## Document passage
Tuesday, June 05, 2007

her farewell

As I stood there at the departure gate, watching the sight of Yanie disappeared in front of me, I kept repeating in my head that I finally have to believe that she really has left. I would never imagine to come to the day when I'd be left on my own without my supporting scavengers. It's not like we'll never get to meet each other again, heck we already set a date to meet up in KL once I'm home in a week's time. It's the thought of going through another year here all by myself without the one I'm really closed with that made me became heartbroken than ever.

I remember arriving in Dublin barely knowing anyone at all. I came to term that I didn't really mind being put anywhere, as long as I can breathe and study, a little uncomfortable would always do. I was luckier than I thought I'd be, having to meet people who really cared for me. Maybe it was our survival instinct that came into play, or we were just two plain simple person who really connects, we fastly became best mates. People who don't know mistaken us for old friends when the truth is we only met eyes to eyes the first time when being introduced to each other hours after stepping into this country.

I could just brag more about things you won't find significant. But to me friendship was the thing I cherished the most being away from my family all these times.

So here's to the blank moments in early med school when we didn't know how to spell xiphisternum, to the early morning walkings along the cold canal and coming in late for the 8.30am anatomy classes, to the panicking an hour before the first pharmacology exam when we prayed hard the past years questions to come out (of course they did not, and we failed badly), to the miserable moments of the first professional exams, to the scary Amsterdam experience of being stranded in the middle of the red light district and didn't know what to do, to all the laughings till we can't talk anymore, to the comfortable silence we had, to the tears that were shed in times of difficulties, to the tears that were shed for the joy of success, to the happy hours in the kitchen, to the planned un-surprised birthday surprises, and I think above all, to the unplanned sisterhood that speaks for itself from the very beginning..

Thank you for always being there for me, I don't know how do I deal without you next year.

## Complete the following
• a. Where does the blog post say the writer and Yanie have already set a date to meet up?
• b. From the blog post, extract the stretch from "As I stood there" through "heartbroken than ever.", copying it word for word.

## Dataset content
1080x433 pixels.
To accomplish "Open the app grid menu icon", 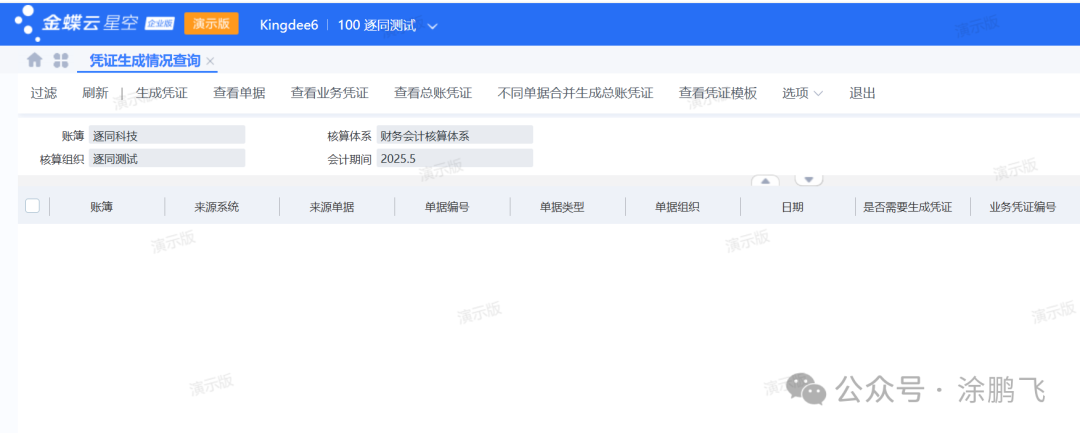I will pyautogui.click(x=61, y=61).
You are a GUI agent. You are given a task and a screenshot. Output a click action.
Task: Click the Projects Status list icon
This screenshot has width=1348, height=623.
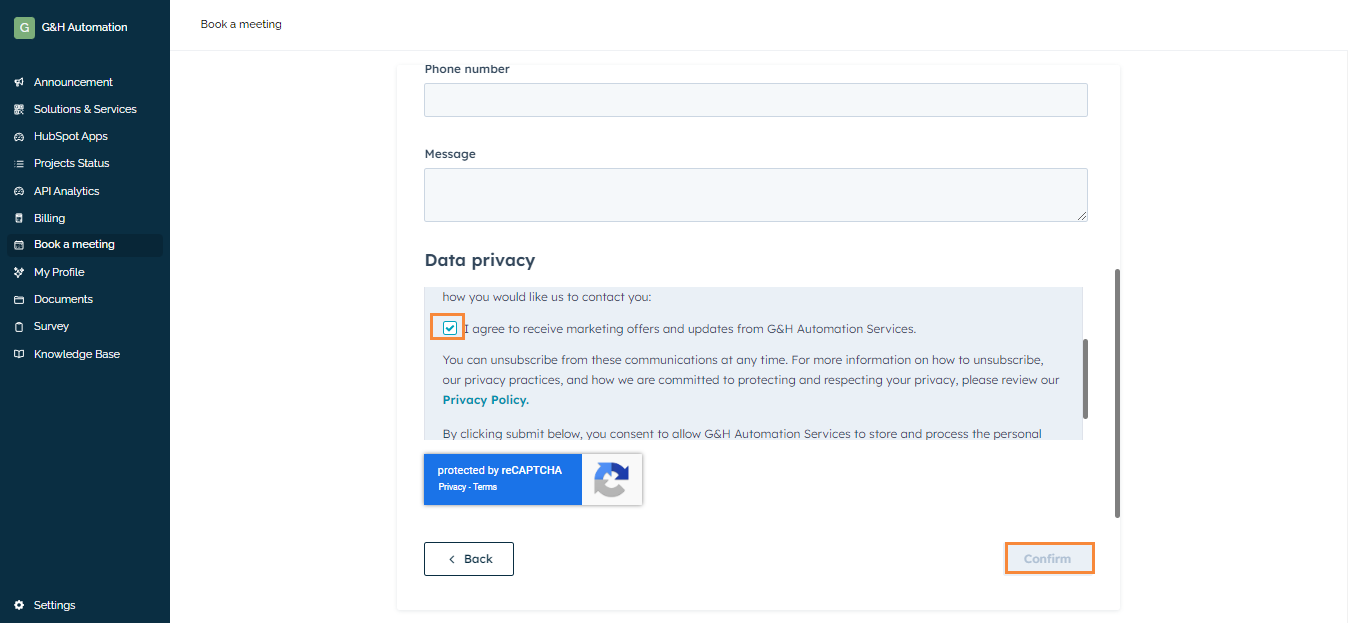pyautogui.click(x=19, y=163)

...

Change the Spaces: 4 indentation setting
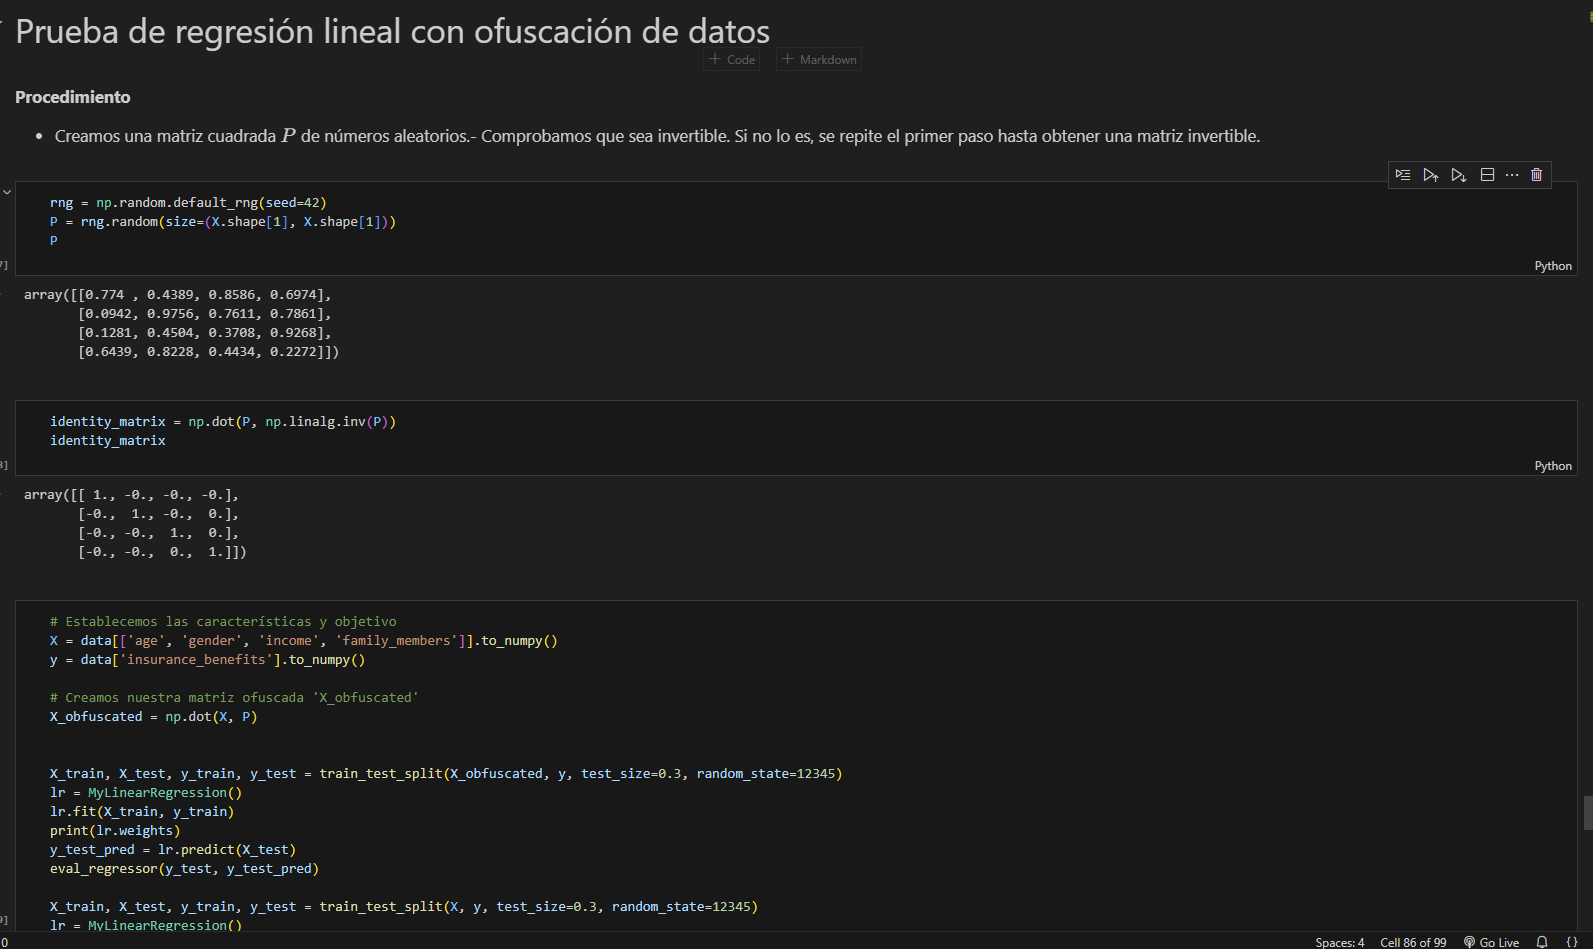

* * *

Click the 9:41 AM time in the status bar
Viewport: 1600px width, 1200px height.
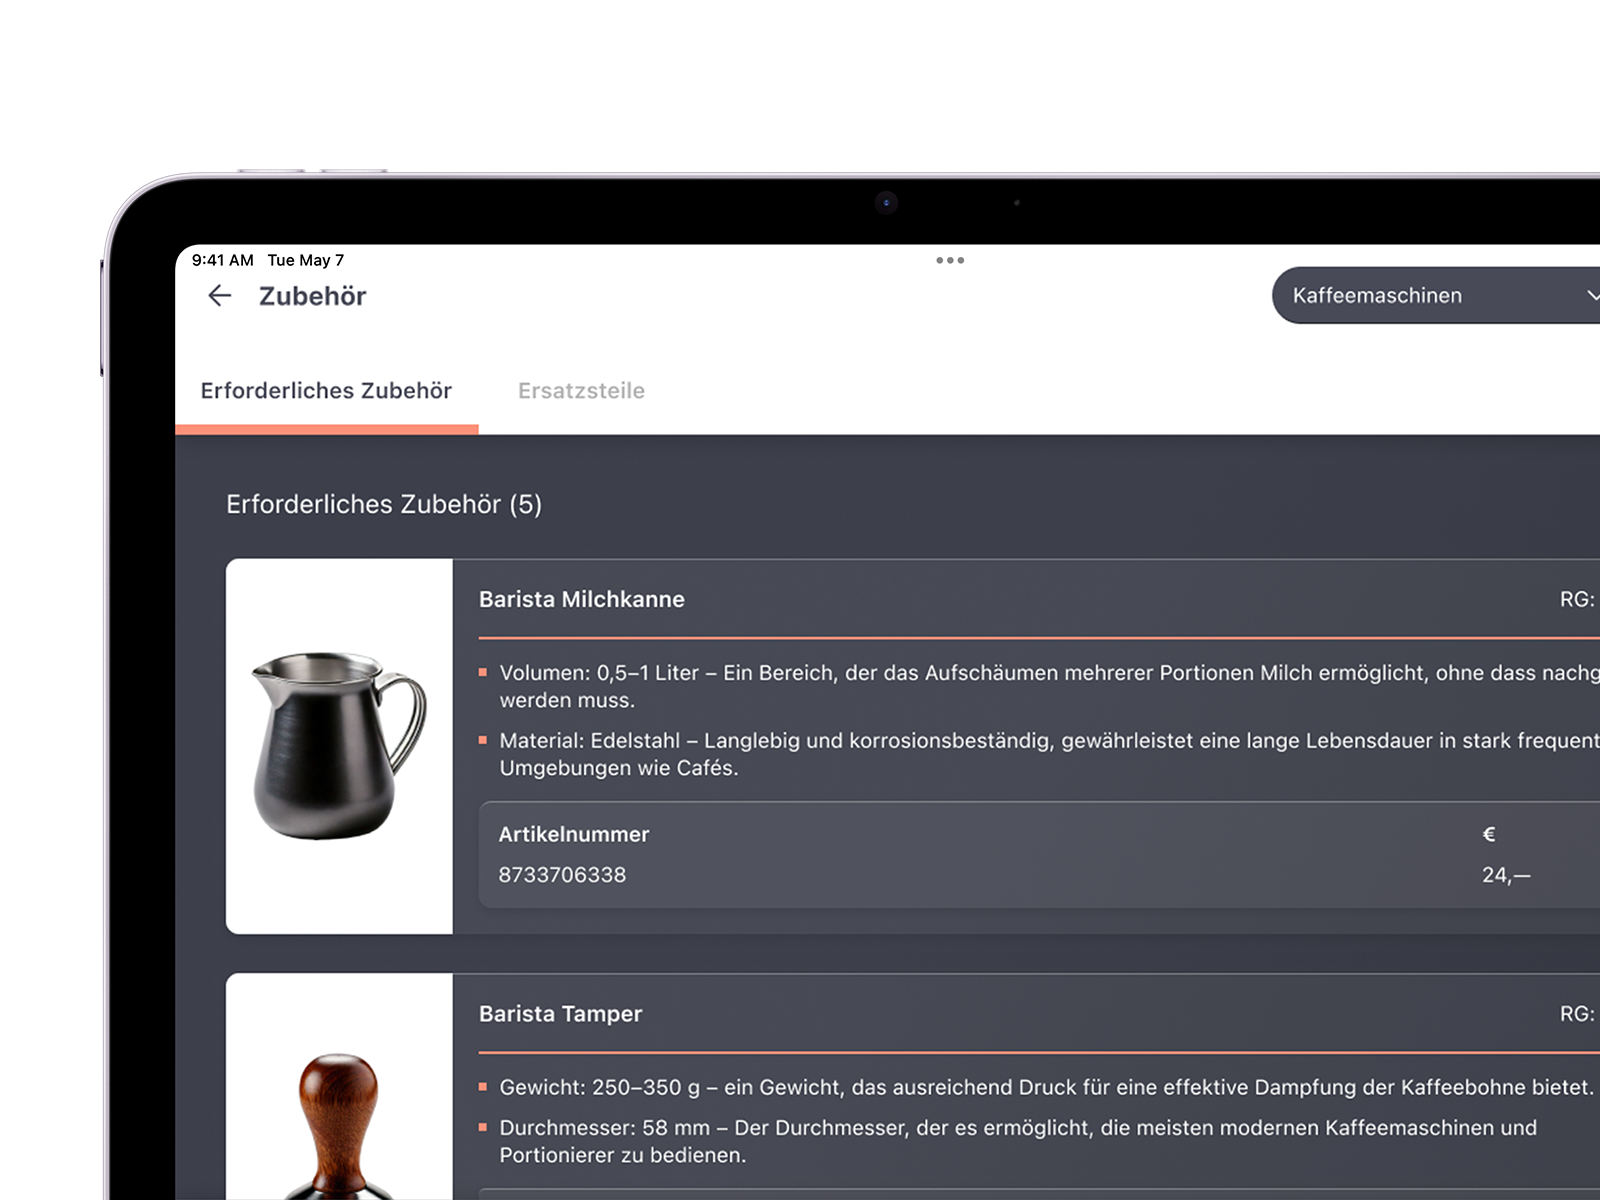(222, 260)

## Exercise results
• a. In KL.

• b.
As I stood there at the departure gate, watching the sight of Yanie disappeared in front of me, I kept repeating in my head that I finally have to believe that she really has left. I would never imagine to come to the day when I'd be left on my own without my supporting scavengers. It's not like we'll never get to meet each other again, heck we already set a date to meet up in KL once I'm home in a week's time. It's the thought of going through another year here all by myself without the one I'm really closed with that made me became heartbroken than ever.